Well, I’m telling you if I could pick, I would go with the three months once weekly 12 minimum doses -
if that would work for me, that’s what I would want.
You may have some other options and each individual may have some different reasons
for selecting a different option but that would be my pick if I was up to it.
Now there’s a special note at the bottom because there's some report of severely injured liver injury and death.
The CDC recommends a combination of rifampin and pyrazinamide
shouldn’t be offered for the treatment of latent TB infection so it’s not worth the risk of that.
Doesn’t happen very often but there's no point to risk it for someone who just has latent TB.
Now, we’re gonna look at, what do you do for active TB?
Now there’s two different phases.
There’s an induction phase and a continuation phase.
So look at the chart we have for you there, you see in the left we have intensive phase
and then the next column we have continuation phase.
Alright, so the induction phase like we are hardcore full core press going at it, right?
So we’re gonna go to eliminate the actively dividing tubercular bacilli.
We ain't messing around here.
This is a big deal we’re gonna knock it out, bam, look we’ve got a four meds there,
it’s seven days a week for 56 doses or 8 weeks or 5 days a week for 40 doses,
that’s what we’re going for.
In the continuation phase, we’ll look for any stragglers we got laying around there, right.
So we're gonna eliminate the intracellular persisters or stragglers.
We can get away with probably two medications there -
7 days a week for a 126 doses for 18 weeks, or 5 days a week for 90 doses to 18 weeks.
So, the range of total doses, if we did the lowest end to the highest,
it’s gonna be about a 130 to 182 doses of medication.
So according to the CDC’s recommendations,
the lowest amount of doses I’m gonna be able to take is 130 doses, that is a lot of medication,
but it could be of course of 182. This is the preferred regimen for patients
who are newly diagnosed of tuberculosis involving their lungs.
Now the CDC has lots and lots of other plans
and if you’re really interested in this I encourage you to look it up
but we’re gonna stick with just the preferred regimen for patients
who have tuberculosis that’s infecting their lungs.

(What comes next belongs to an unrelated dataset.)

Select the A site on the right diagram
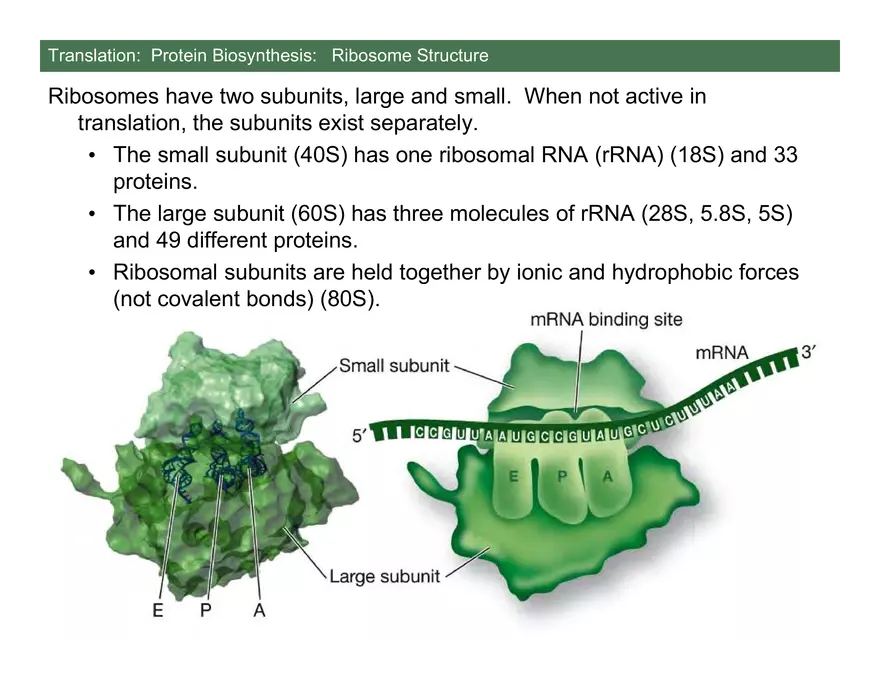 (x=606, y=477)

So MDR TB and XDR TB, hey, there’s really just not one specific chart for that
but I want to explain what they are.
Multidrug-resistant TB, MDR, means it’s resisting to isoniazid and rifampin,
so when you see someone discuss multidrug-resistant TB,
that means it’s resisting to those two regular players isoniazid and rifampin.
Wow, those are first line drugs. We thought that was a bad deal ‘til, hello -
this one came along.
Now, we got extensively drug resistant-TB and it’s resistant to isoniazid and rifampin
and all fluoroquinolones and at least one of the injectable second line drugs.
Oh, my. This is one bad mama jama, much worse than MDR TB.
Remember, if you're exposed to either one of this kind of T bugs and it’s still latent,
we’re gonna highly, highly, highly encourage you to get treatment because if you go from latent TB
with at least one of these bad guys, you’re really gonna be sick and difficult to treat.